I open the door and the trash collectors are there. They point out to the floor outside the apartment door where I’d left some trash for them. The one with a 3 day stubble starts, “Your maid had left some dust outside the garbage bag after she wept–”

I hold up my hand, “Arre nahi, I don’t have a maid. I sweep the apartment myself. I’m sorry, will clean it up.”

Nahi-nahi, sahib, I’ve already cleaned it.” He flashes a broad grin, “You haven’t given me my Diwali yet, so I thought…” he extends his palm out.

My mind says 23 whatthefucks in 2 seconds. “Sorry dude, I don’t celebrate Diwali so I don’t pay anyone to do what they should take pride in doing.”

As I shut the door on their glazed over faces I can imagine the conversations they’ll be having about me behind my back.

I would sooner hug him and make him feel like an equal than give him a few rupees to cement the fact in his mind that he’s in any way inferior to me.

I flop into my low set couch and suddenly I can’t stop crying. A deep sigh that started from my soul has grown into a wail by the time it escapes my lips.

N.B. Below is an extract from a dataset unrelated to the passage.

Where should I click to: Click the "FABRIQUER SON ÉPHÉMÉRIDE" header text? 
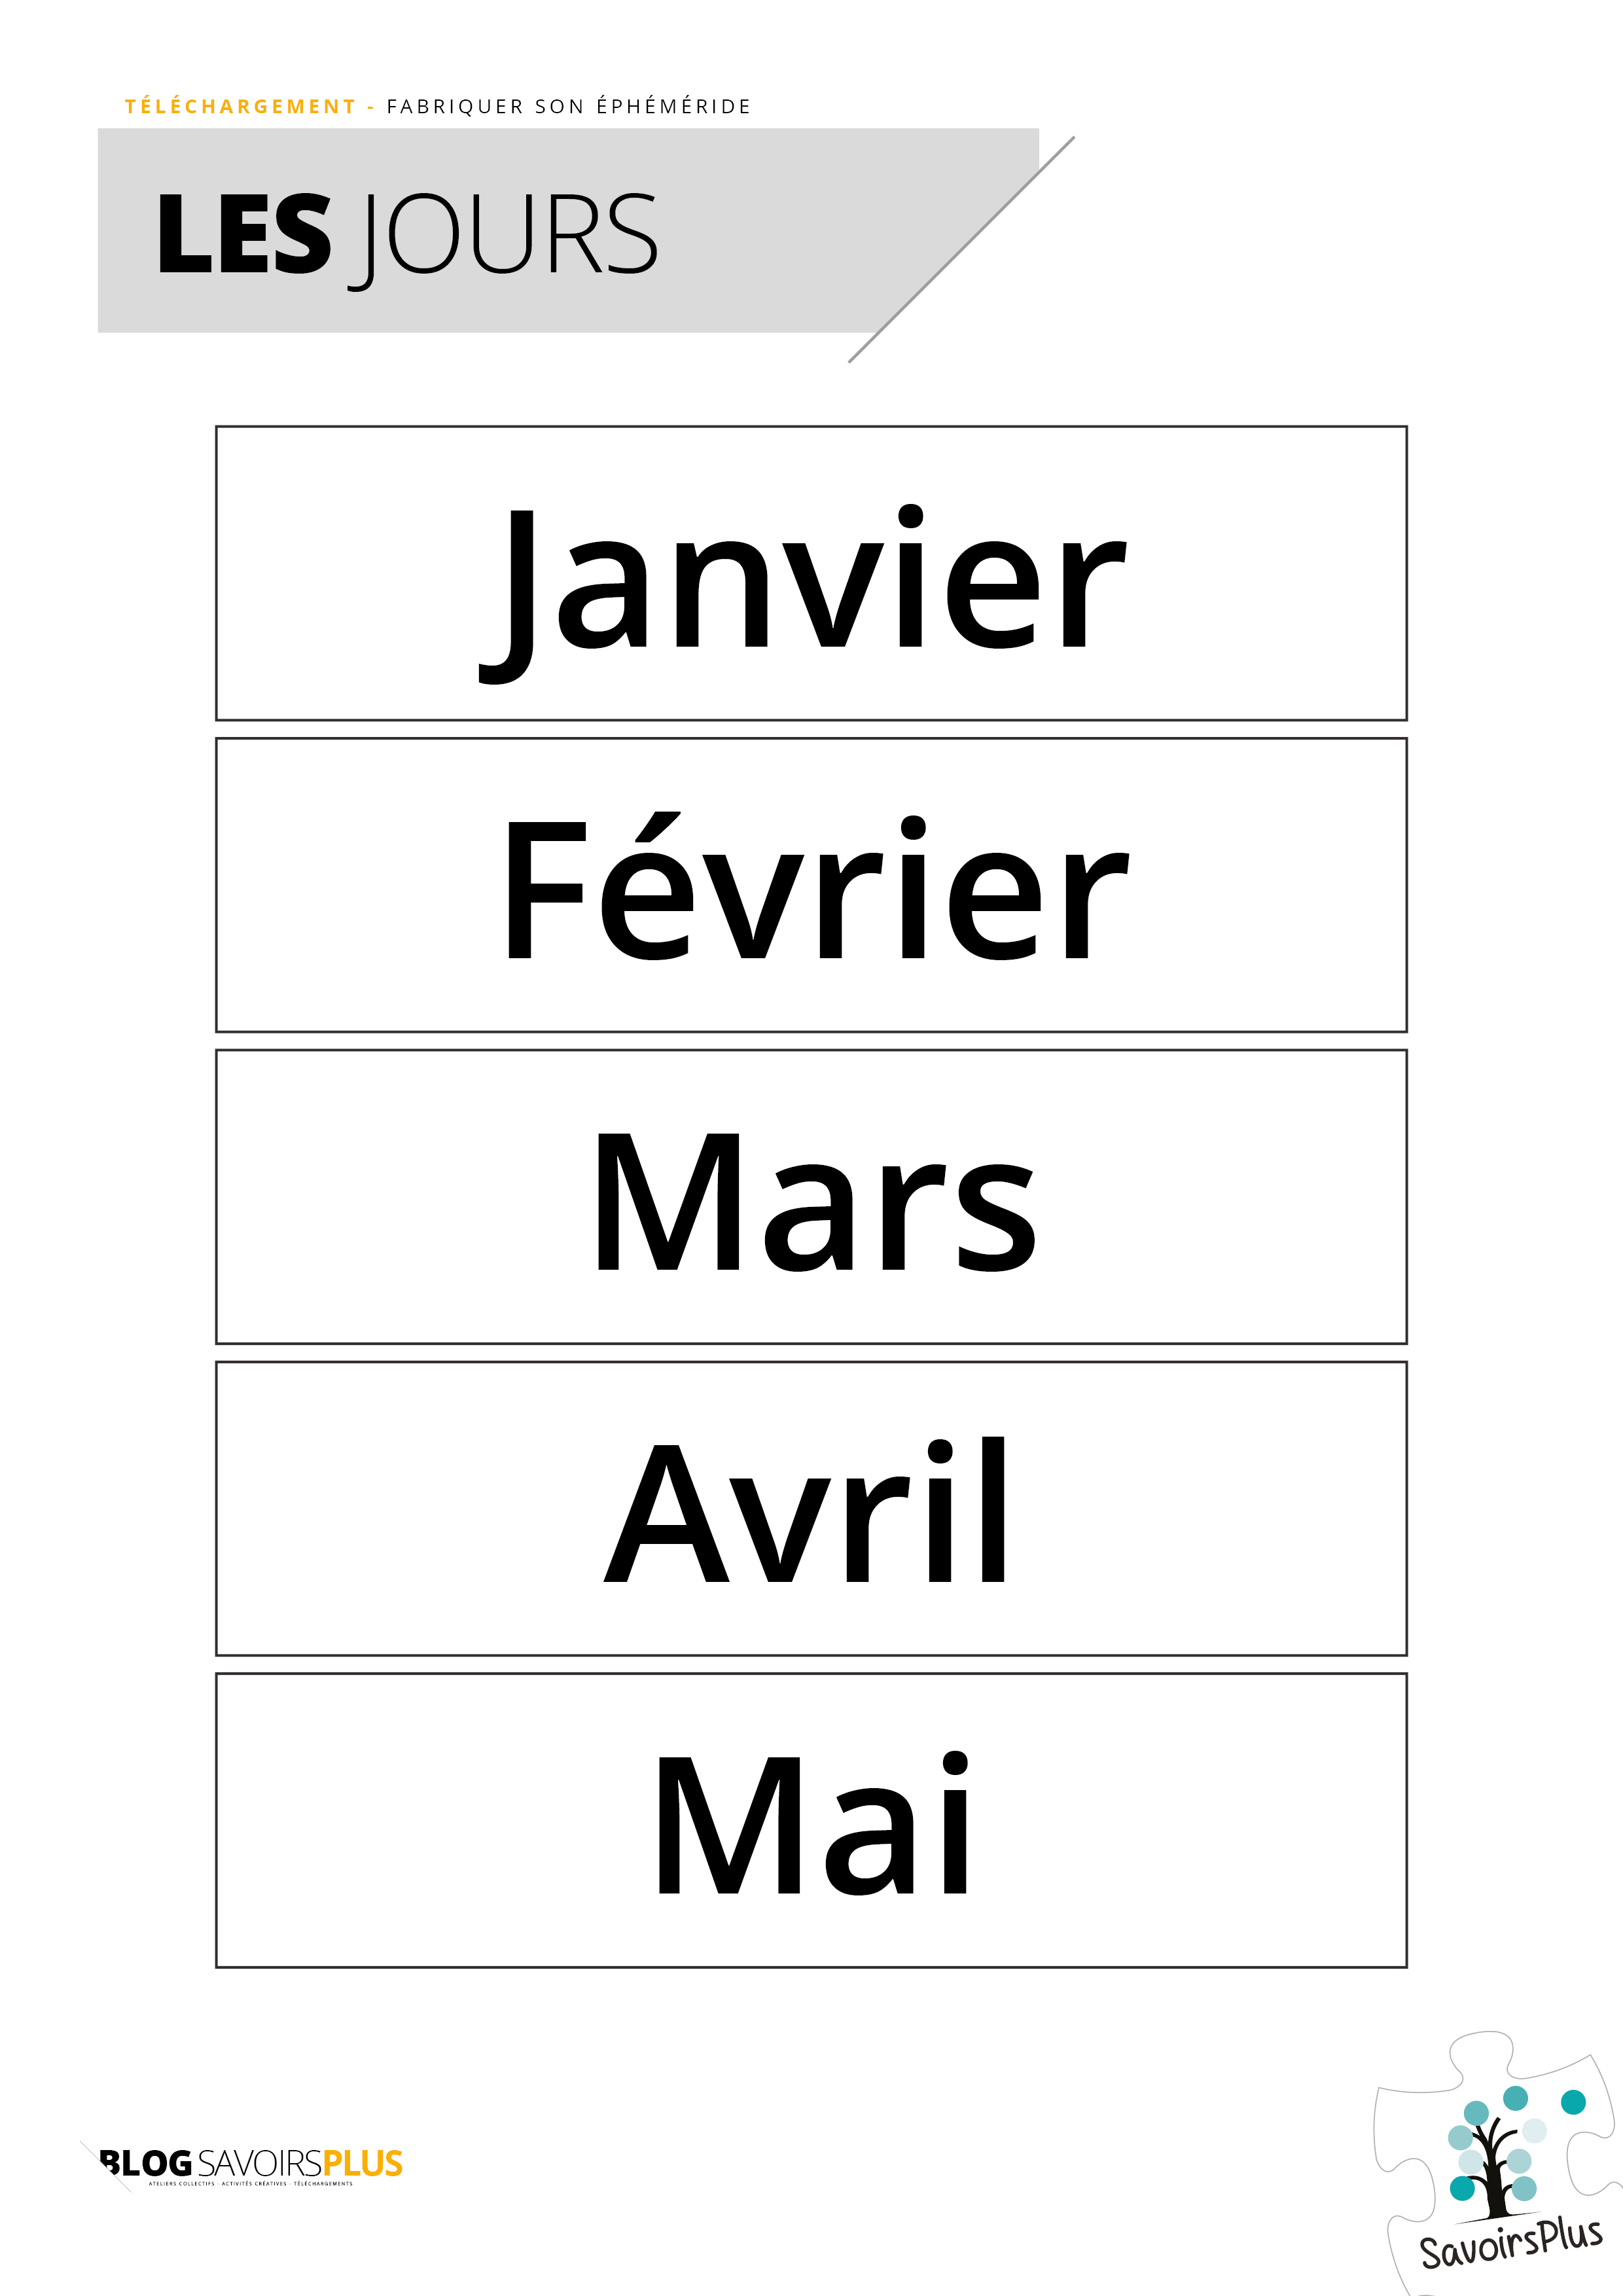[568, 107]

“Where the mind is without fear and the head is held high,” The nobel laureate Tagore had said in his epic Chitto Jetha Bhayshunyo

“Where knowledge is free.

Where the world has not been broken up into fragments

By narrow domestic walls

Where words come out from the depth of truth

Where tireless striving stretches its arms towards perfection

Where the clear stream of reason has not lost its way

Into the dreary desert sand of dead habit

Where the mind is led forward by thee

Into ever-widening thought and action

Into that heaven of freedom, my Father, let  my country awake.”